This article was originally published by Radio Free Asia and is reprinted with permission.
Jimuk will never forget the day dozens of national security police charged into the Apple Daily‘s editorial offices, separating staff from their computers, removing large quantities of confidential documents, freezing its assets and later arresting several executives and senior editors.
“The worst thing was that the day they arrested several high-level executives was actually my birthday, so I have felt very sad on my birthday these past couple of years,” he said.
“I feel very bad that they have been sitting in jail for the past two years,” he said.
The Apple Daily, founded by pro-democracy media magnate Jimmy Lai, was raided by national security police on June 17, 2021, becoming one of the biggest casualties of draconian national security law imposed by the ruling Communist Party in a bid to suppress the 2019 protest movement.

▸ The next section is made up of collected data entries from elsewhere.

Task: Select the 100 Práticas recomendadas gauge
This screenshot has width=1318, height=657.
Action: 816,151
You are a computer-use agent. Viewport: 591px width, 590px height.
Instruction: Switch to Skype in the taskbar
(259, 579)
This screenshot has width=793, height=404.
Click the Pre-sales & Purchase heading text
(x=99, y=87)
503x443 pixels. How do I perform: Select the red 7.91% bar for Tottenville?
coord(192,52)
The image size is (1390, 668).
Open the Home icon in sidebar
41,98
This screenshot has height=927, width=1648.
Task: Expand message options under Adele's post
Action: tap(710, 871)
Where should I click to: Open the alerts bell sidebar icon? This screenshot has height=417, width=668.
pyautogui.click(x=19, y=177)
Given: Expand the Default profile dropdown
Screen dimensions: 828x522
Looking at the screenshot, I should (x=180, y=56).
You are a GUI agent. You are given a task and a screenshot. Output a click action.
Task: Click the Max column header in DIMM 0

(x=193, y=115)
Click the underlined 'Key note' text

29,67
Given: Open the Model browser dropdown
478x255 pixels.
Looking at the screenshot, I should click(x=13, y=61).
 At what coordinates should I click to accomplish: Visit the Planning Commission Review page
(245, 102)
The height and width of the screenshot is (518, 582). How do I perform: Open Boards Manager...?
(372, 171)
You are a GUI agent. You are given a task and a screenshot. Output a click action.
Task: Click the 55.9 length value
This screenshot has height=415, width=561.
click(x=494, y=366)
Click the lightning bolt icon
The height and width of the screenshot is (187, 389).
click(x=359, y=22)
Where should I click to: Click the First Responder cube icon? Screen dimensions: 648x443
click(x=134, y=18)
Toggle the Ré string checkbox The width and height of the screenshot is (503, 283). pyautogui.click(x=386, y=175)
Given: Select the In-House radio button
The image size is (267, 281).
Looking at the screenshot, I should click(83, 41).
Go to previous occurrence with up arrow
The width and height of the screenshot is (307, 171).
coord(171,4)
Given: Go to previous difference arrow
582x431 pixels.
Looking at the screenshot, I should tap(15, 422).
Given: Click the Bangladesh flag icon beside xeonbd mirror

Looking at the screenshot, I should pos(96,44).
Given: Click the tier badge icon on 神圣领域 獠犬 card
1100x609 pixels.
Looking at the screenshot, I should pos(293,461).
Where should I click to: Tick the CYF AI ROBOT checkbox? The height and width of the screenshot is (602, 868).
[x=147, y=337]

Five days later, as the paper shut down for good, a group of editors and reporters gathered outside the headquarters of Lai’s Next Digital media empire, bowing to their readers to show gratitude for their support over the years.
“We are the Apple Daily editorial team, including reporters, and we have something to say to the people of Hong Kong – thank you,” one said.
The last edition of the paper sold a record-breaking 1 million copies, with people lining up on the street from the early hours to get their piece of Hong Kong history, making a bittersweet end to 26 years of the paper’s sensationalist, hard-hitting style and its cheery apple logo.
Two years later, the doors of Next Digital’s former headquarters are boarded up, and the company’s name has been erased from the bus stop outside.
Leaving Hong Kong, journalism
Radio Free Asia caught up with four of its former journalists in recent weeks, marking the second anniversary of the raid.
Not many former Apple Daily staffers – who once numbered around 600 – are still in journalism, while an estimated 1 in 10, have left Hong Kong for a new life overseas.
Meanwhile, at least 15 other media outlets have since also shut down, either because they were also being investigated by the national security police, or as a pre-emptive decision.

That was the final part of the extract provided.